Incisive and composed in the courtroom, Chad is widely recognized as an outstanding trial advocate. Over the past decade, he has tried nearly 20 cases before juries and judges.Chad’s trial work includes cases for breach of fiduciary duty, minority shareholder oppression, defamation, elder financial abuse, fraud, professional negligence, and breach of contract.
For the past six years, Oregon Super Lawyers has listed Chad as a “Rising Star,” a designation reserved for only 2.5 percent of Oregon attorneys under the age of 40.
Chad’s clients value his sharp and level-headed approach to litigation – he works hard to understand both the strengths and the pitfalls of his cases and then partner with his clients to set a winning litigation strategy. He has successfully represented U.S. and international clients in a broad range of industries, including the software, energy, entertainment, professional services, and agriculture industries.
He is the past Chair of the Oregon State Bar Computer and Internet Law Section. Chad serves on the board of directors for Quechua Benefit, a non-profit organization that provides food, shelter, schooling, and medical services to impoverished children in the highlands of Peru.
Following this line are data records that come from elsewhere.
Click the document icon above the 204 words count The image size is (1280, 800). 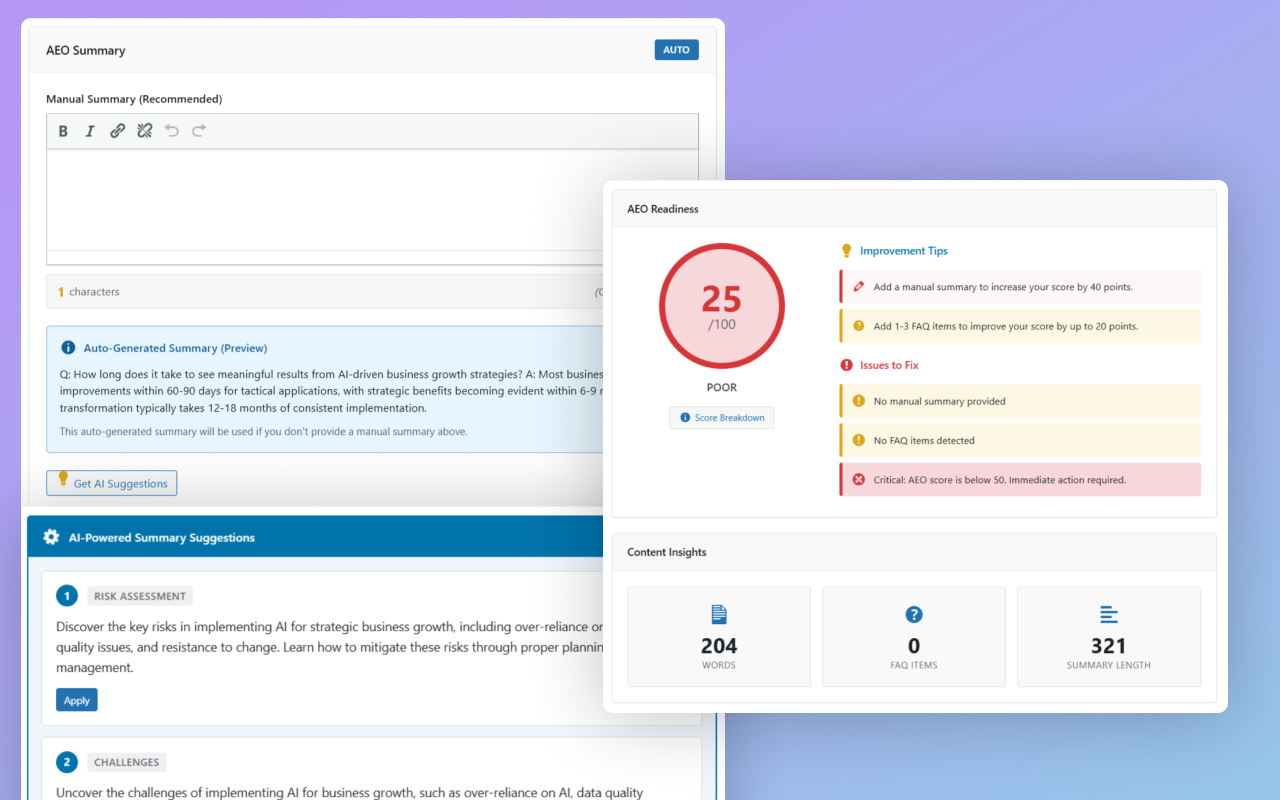point(718,614)
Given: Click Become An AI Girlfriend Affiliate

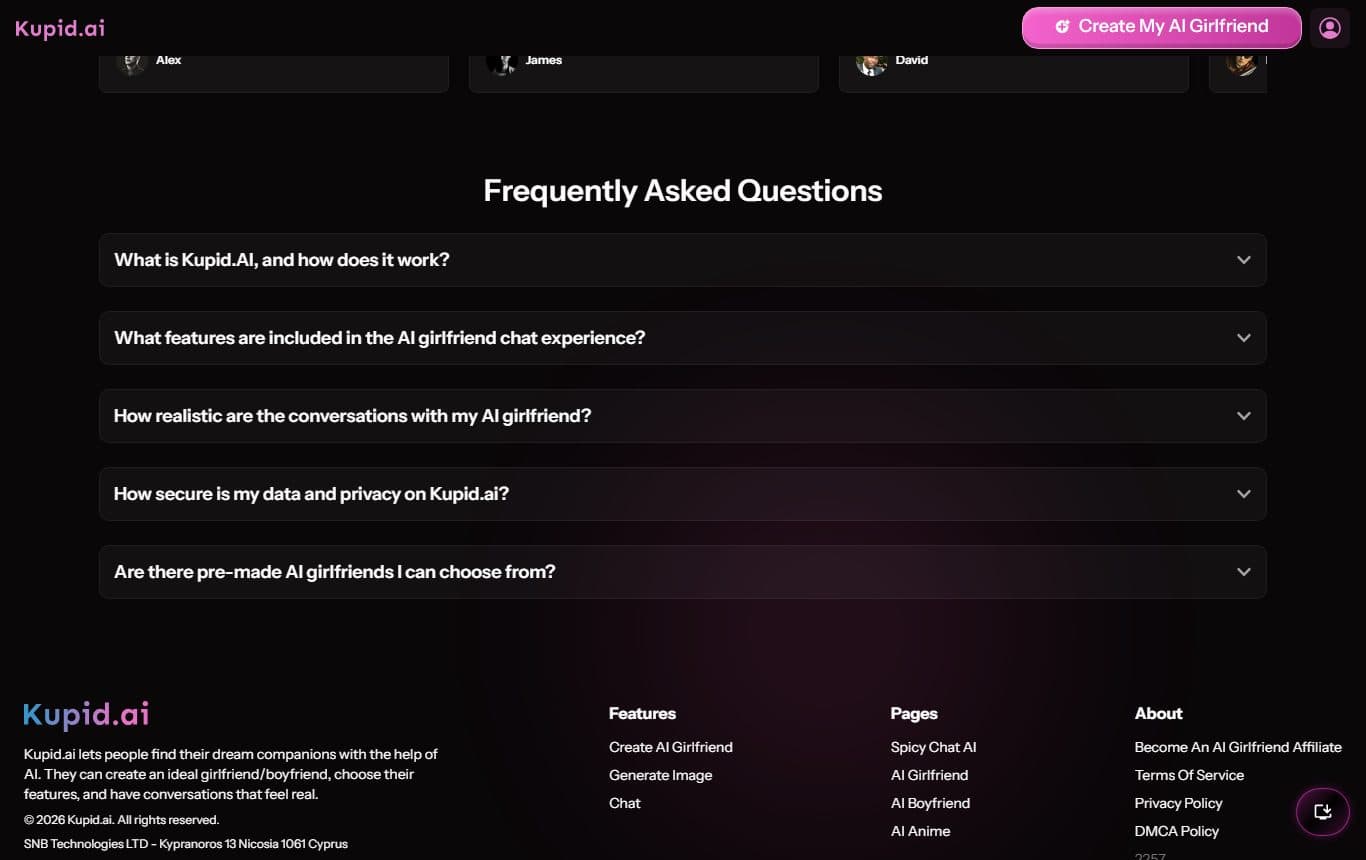Looking at the screenshot, I should click(x=1238, y=747).
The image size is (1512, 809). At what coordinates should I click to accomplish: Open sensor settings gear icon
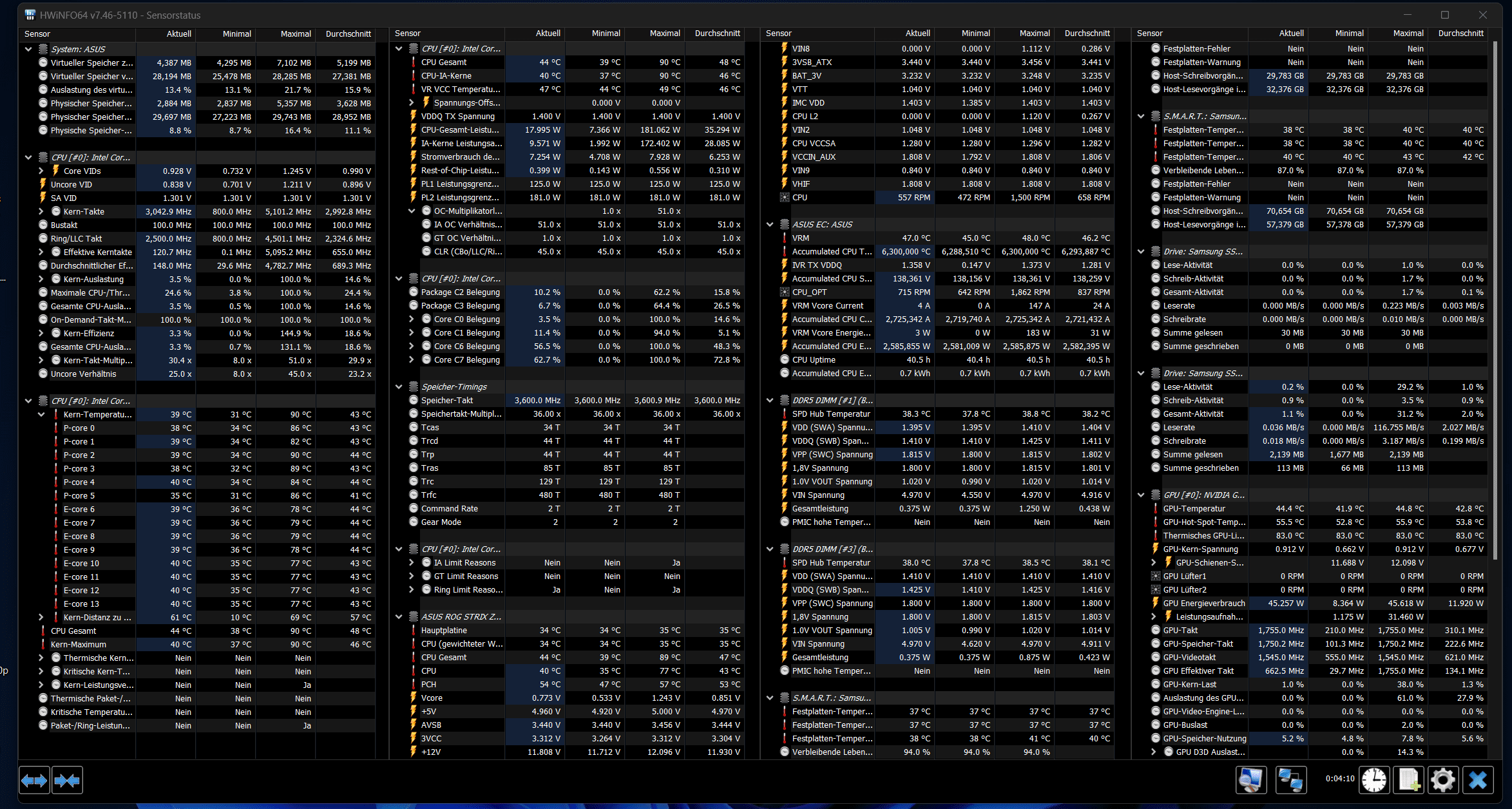(1443, 781)
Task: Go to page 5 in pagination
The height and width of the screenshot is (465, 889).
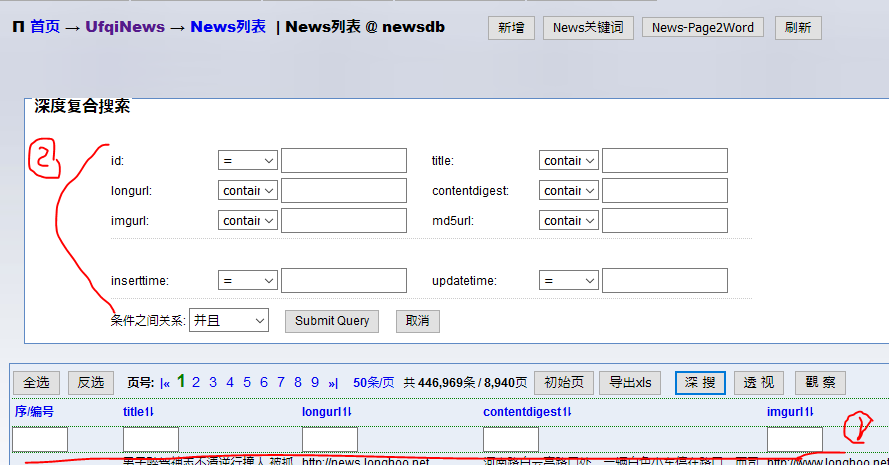Action: [247, 383]
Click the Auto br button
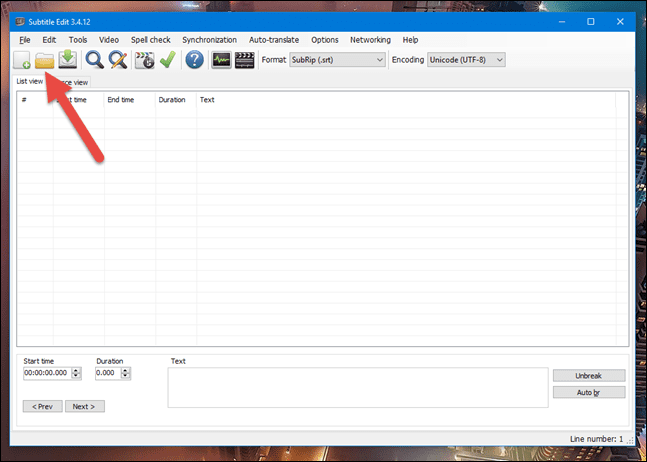Image resolution: width=647 pixels, height=462 pixels. coord(589,392)
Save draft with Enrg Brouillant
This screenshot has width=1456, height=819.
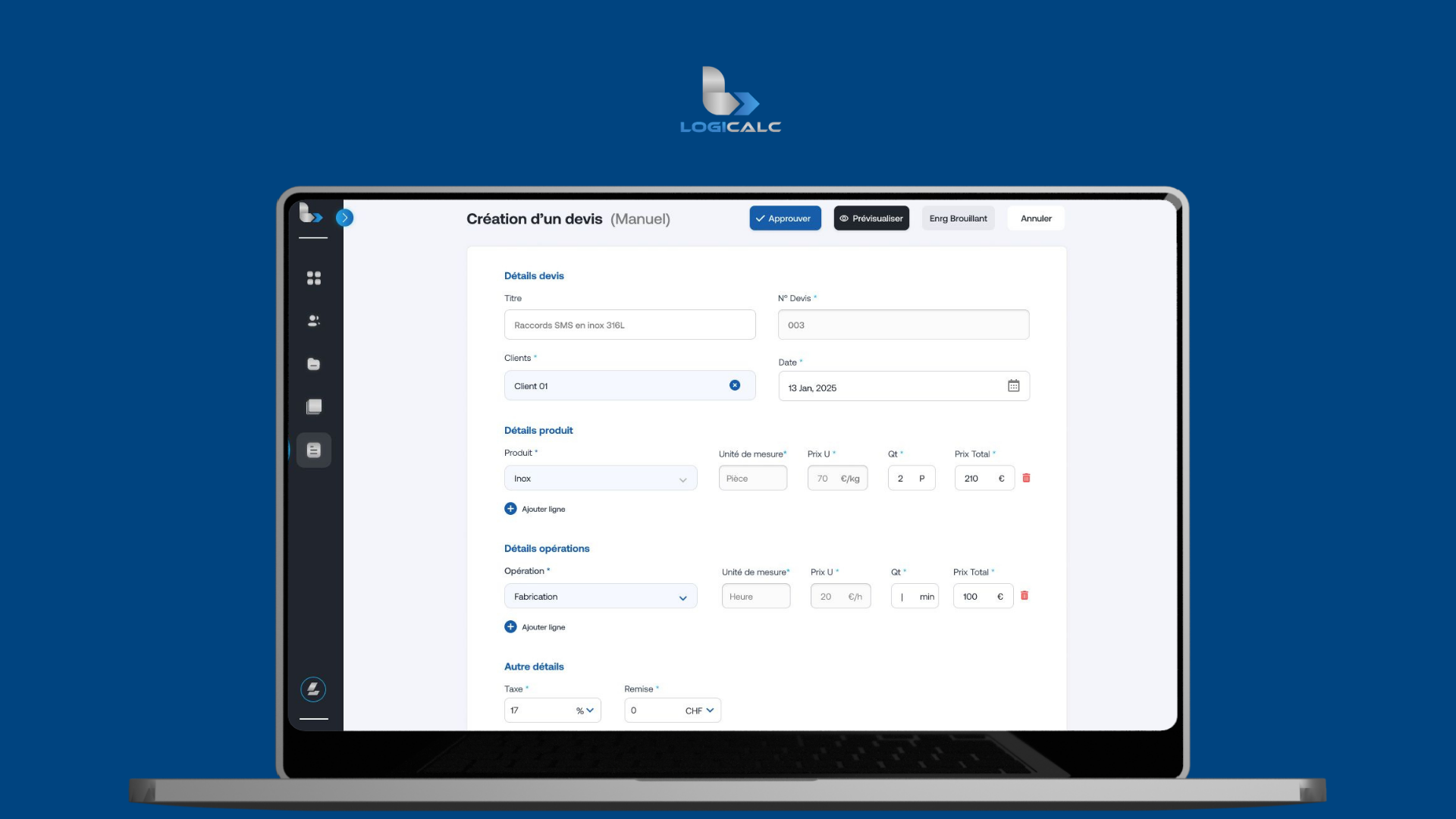click(x=958, y=218)
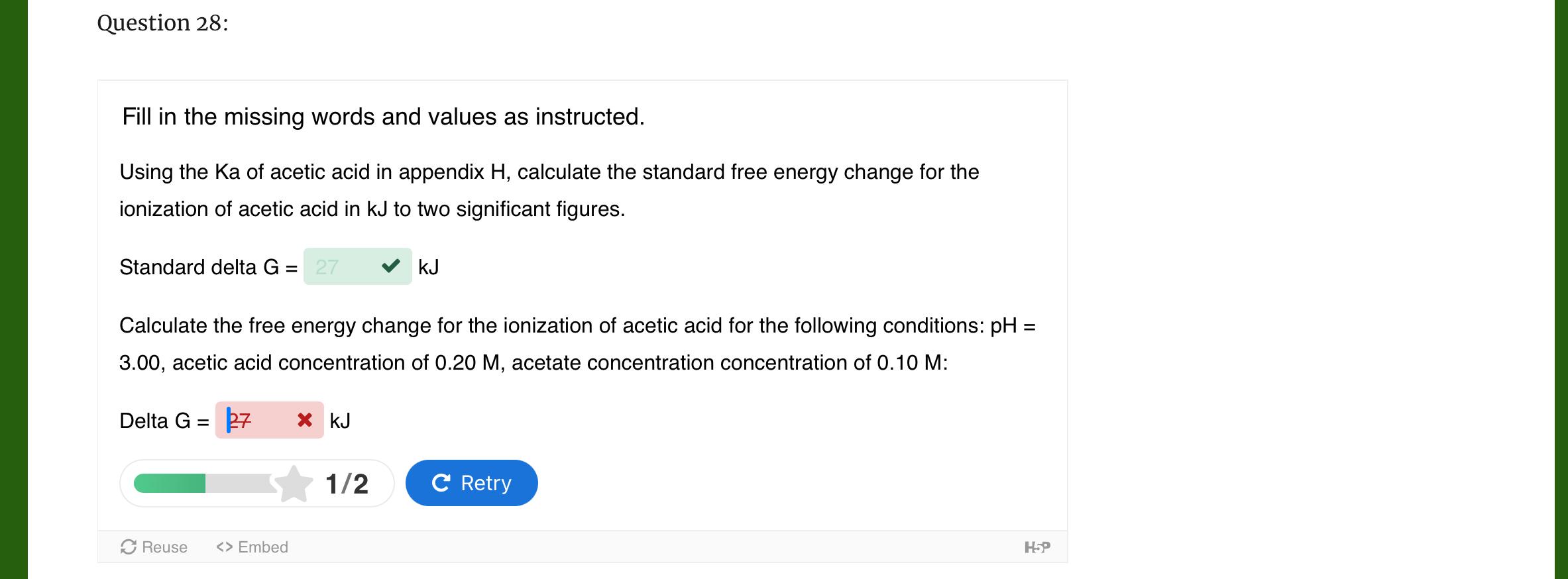Click the green checkmark beside Standard delta G

pos(391,266)
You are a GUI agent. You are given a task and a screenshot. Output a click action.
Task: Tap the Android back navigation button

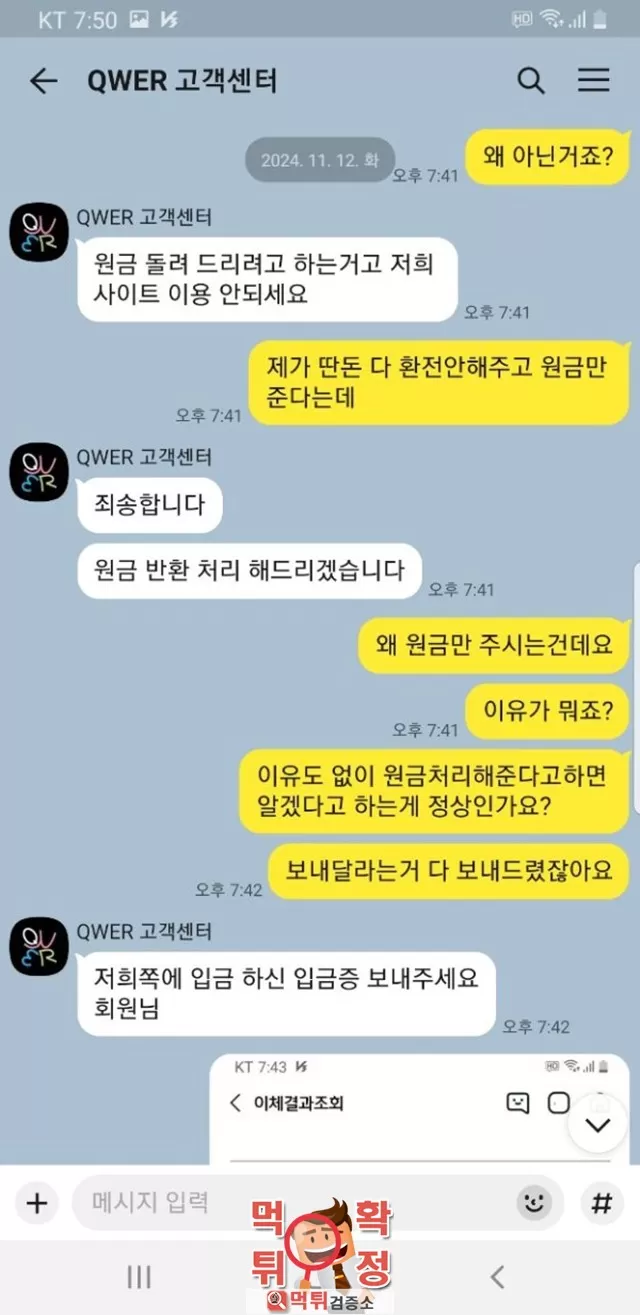point(497,1276)
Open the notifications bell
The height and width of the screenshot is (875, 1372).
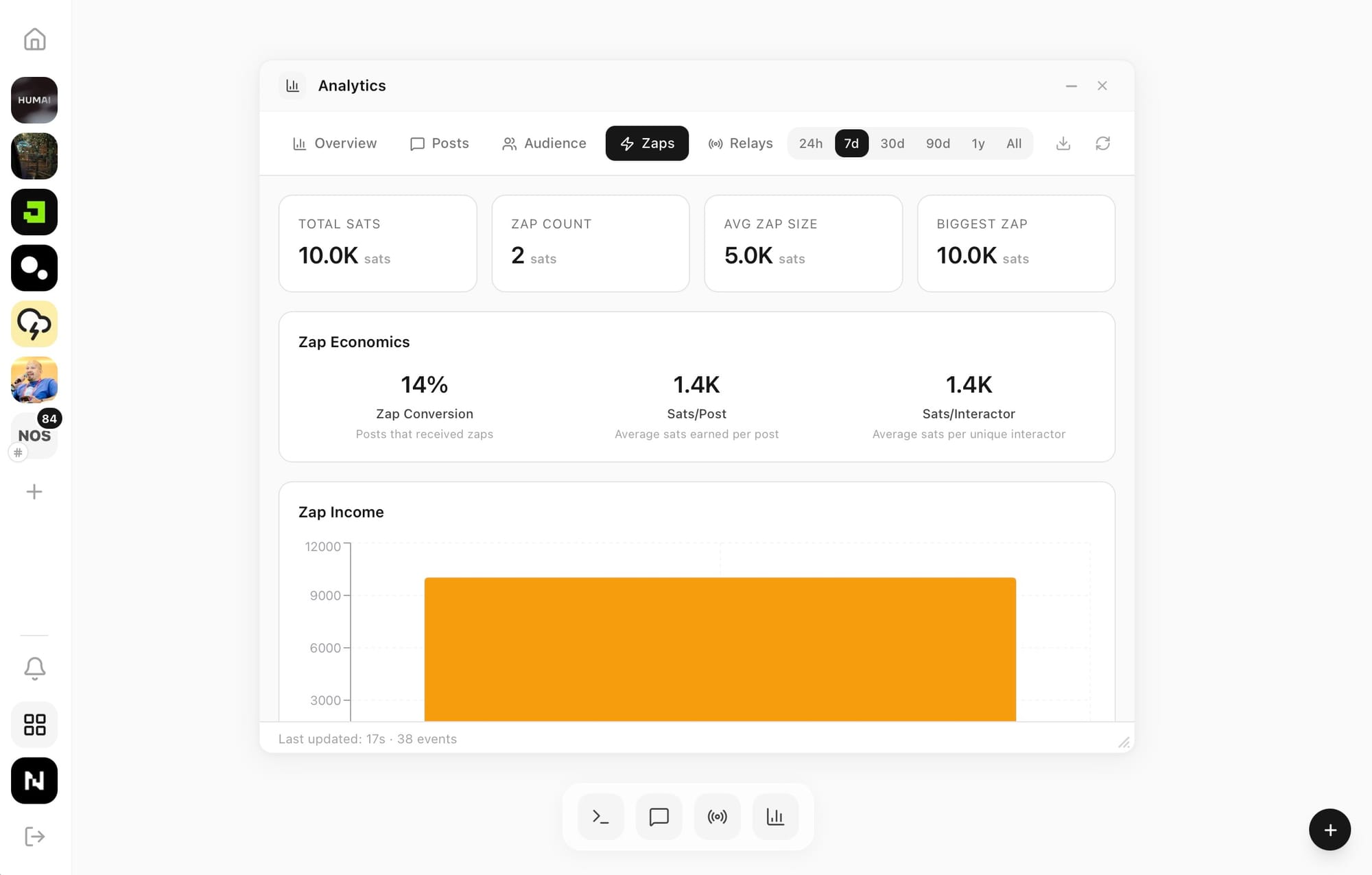pyautogui.click(x=34, y=668)
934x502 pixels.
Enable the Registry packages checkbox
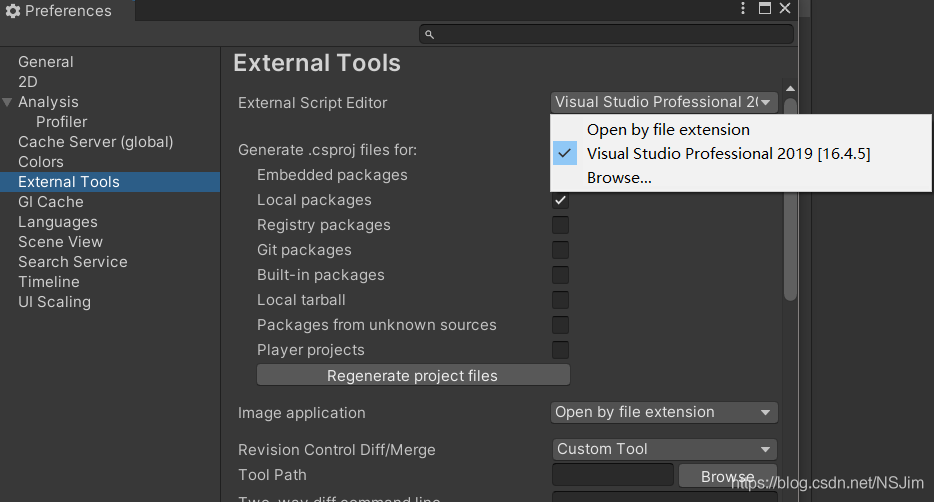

Chad also serves as an officer and director of Up & Out, which provides housing and life services to more than 40 adults with developmental disabilities.
Co-Executive Director USA, Founder
Mike Safley was born and raised in Oregon. He attended the University of Oregon and served in the U.S. Navy Seabees, doing two tours of duty in Vietnam.
Mike was elected president of the fledgling Alpaca Owners and Breeders Association (AOBA) in 1990 and the Alpaca Registry (ARI) in 1996. While serving as president of AOBA, he conceived of and became the first editor for Alpacas magazine. He has been instrumental in the development of policies and practices for both AOBA and The Alpaca Registry, Inc. (ARI). Mike has written several brochures for the alpaca industry which continue to be printed by AOBA today including: “The Alpaca Investment,” “Fleece to Fashion” and “Alpacas the Color” brochure. He is also the author of Alpacas: Synthesis of a Miracle, Ideal Alpacas from Myth to Reality, The Alpaca Shepherd, and The Alpaca Chronicles.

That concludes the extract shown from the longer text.